Problem to solve
Go through the entries below and print, exactly, the lines starting at the one with "Image resolution: width=993" and ending at the one with "500x379 pixels.", keeping both ends and no others.

Data extract

>>>

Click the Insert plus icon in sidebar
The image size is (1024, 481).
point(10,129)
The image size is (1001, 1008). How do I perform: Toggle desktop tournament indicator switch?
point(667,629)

<<<
>>>

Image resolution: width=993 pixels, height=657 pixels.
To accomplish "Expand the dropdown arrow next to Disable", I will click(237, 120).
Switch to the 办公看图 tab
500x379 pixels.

<<<
>>>

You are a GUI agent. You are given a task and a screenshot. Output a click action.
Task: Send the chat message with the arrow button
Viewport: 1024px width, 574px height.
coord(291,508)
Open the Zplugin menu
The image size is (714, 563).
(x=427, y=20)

<<<

Result
Image resolution: width=993 pixels, height=657 pixels.
To accomplish "Expand the dropdown arrow next to Disable", I will click(237, 120).
Switch to the 办公看图 tab
500x379 pixels.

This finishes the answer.